Neely, it could be argued, was the only one to eventually mature and become the player that scouts had projected. But it wasn’t just those four players. There were quite a few compelling stories of players being rushed to the big time only to fail. It made sense. It was just not good for most players this young to be launched into professional hockey.
So Shaw and Chynoweth spearheaded a move throughout the CHL hierarchy aimed at negotiating a new agreement with the NHL, one that would outline only specific extreme circumstances where NHL teams were allowed to keep players younger than 20 years of age on their rosters, or even to call them up.
The system, which went into affect in the late 1980s, is still the model that is used to this day and has probably been responsible for the timely development and maturing of many junior players to noteworthy NHL careers.
The Winter Hawks rebuilt and had terrific teams in 1986 when they once again played host to the Memorial Cup, and in 1987 when they reached the league final, losing in seven games to the Medicine Hat Tigers.
But I personally got to witness Brian Shaw deal with the other side of hockey – losing. Since coming to Portland in 1976-77, things had pretty much gone his way. Oh, there had been some playoff disappointments in the late ‘70s, but the Winter Hawks were clearly the model franchise in all of junior hockey.
However, things changed in 1987-88.
It would be the first of a stretch of three seasons out of four where the Hawks would be near the bottom of the league and would miss the playoffs. The main reason, without question, was that other teams had caught up to and, indeed, passed the Hawks in the areas of scouting and acquiring talent. More and more teams were looking at the long haul and there were fewer high-impact players being acquired through trades. It meant that you either beat the other team in the scouting trenches or they would beat you.
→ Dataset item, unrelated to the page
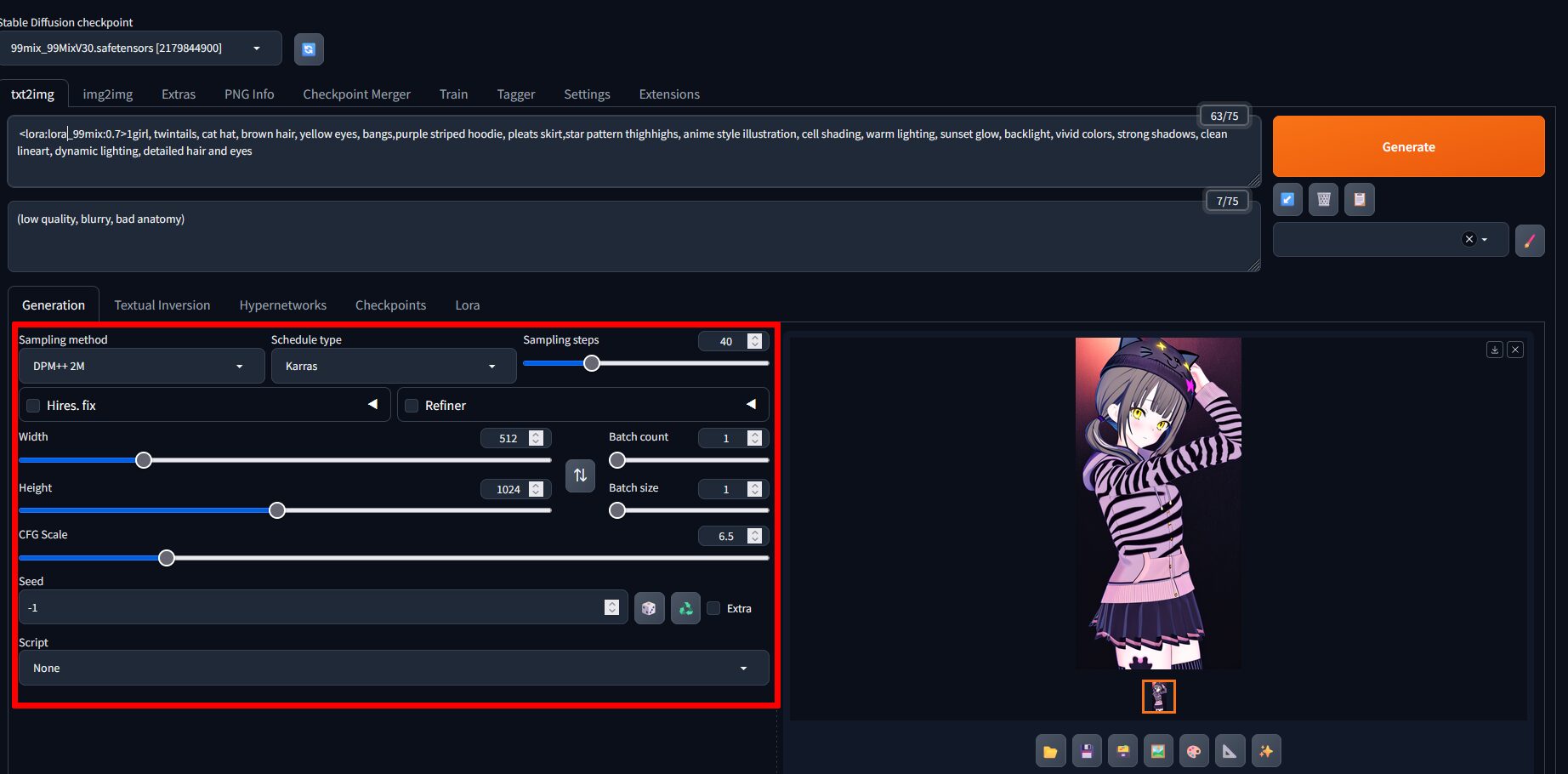Open the Lora tab
Screen dimensions: 1568x774
point(467,305)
Kamloops revolutionized the WHL when Blazers general manager Bob Brown hired Ken Hitchcock, out of the Sherwood Park, Alta., midget ranks, in the mid-1980s. Hitchcock was much, much more than a good coach. He knew where the players were and developed the WHL’s first true scouting network. These days, every team in the league has a scouting network, but Shaw was slow to react and revamp his own team’s scouting personnel and methods.
Consequently, in spite of having two of junior hockey’s best forwards in Dennis Holland and Troy Mick, both of whom were acquired via trade, the 1987-88 Winter Hawks won only 24 games and gave up a whopping 449 goals. Shaw called that edition of the winter Hawks “Team Disaster.”
And after regaining prominence and reaching the league final the next season through a couple of stunning quick-fix acquisitions, the problems in Portland’s scouting system became acute when the team won only 24 games in 1989-90 and 17 in 1990-91.